Here are a few possibilities:
Plan your trip. If you’re taking a long road trip this summer, you’ll need to choose your vehicle, map out your route, determine how far you want to go each day and be certain of your destination. And, essentially, the same is true for your investment strategy. You need to choose the right investment vehicles, familiarize yourself with your ultimate goals (such as a comfortable retirement) and chart your progress along the way.
Try to avoid getting burned. If you’re going to spend a lot of time outdoors this summer, you may need to apply some sunscreen. But you don’t have to be exposed to the sun to get “burned”—it can happen in the investment world, too. However, you can help prevent this from happening by building a diversified portfolio. If most of your money is tied up in just one type of investment, and that asset class falls victim to a downturn, your portfolio could take big hit. But while some investments are moving down, others may be moving up, so it makes sense to spread your money among a range of vehicles appropriate for your risk tolerance, investment goals and time horizon.

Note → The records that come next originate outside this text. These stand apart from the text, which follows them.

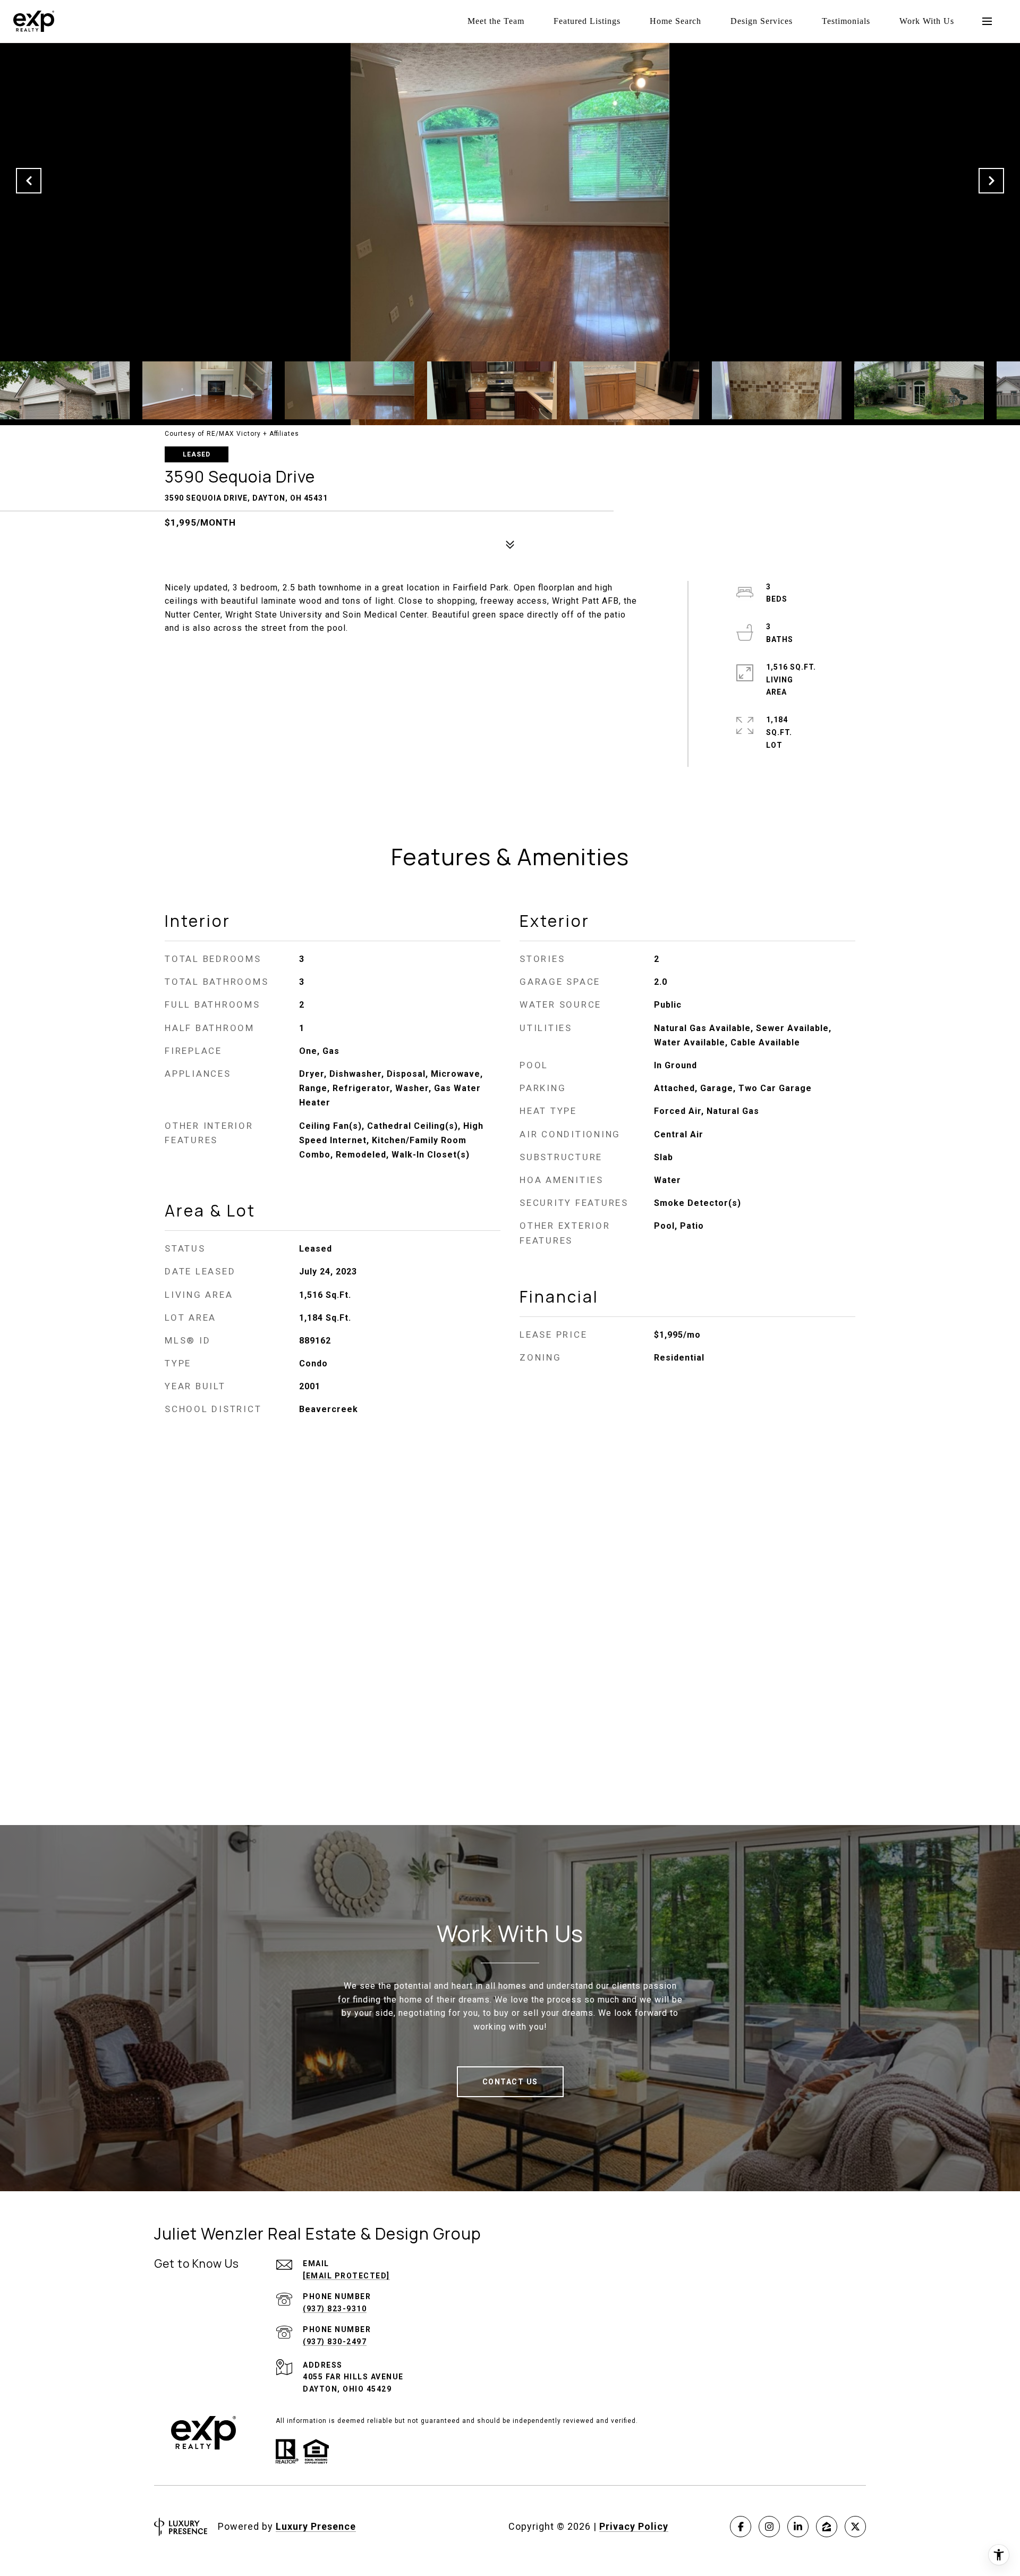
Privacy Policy (633, 2526)
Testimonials (846, 21)
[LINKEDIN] (798, 2526)
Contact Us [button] (510, 2081)
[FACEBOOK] (740, 2526)
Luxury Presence (316, 2526)
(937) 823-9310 (335, 2308)
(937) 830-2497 (335, 2341)
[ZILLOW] (826, 2526)
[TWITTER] (855, 2526)
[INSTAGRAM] (769, 2526)
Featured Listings (587, 21)
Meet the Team (496, 21)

Of course, diversification by itself cannot guarantee a profit or protect against loss, but it can help reduce the effects of volatility on your portfolio.
Keep yourself “hydrated.” When you’re outside on hot days, you can lose a lot of fluids, so you need to drink plenty of liquids. As an investor, you also need a reasonable amount of liquidity. In the severe market downturn of 2008 and early 2009, many investors found they had insufficient amounts of the type of liquid investments—cash and cash equivalents—that held up better than other, more aggressive vehicles. Furthermore, if you are relatively illiquid, you may have to dip into your longer-term investments to pay for short-term emergency needs. Try to always keep an adequate level of liquidity in your holdings.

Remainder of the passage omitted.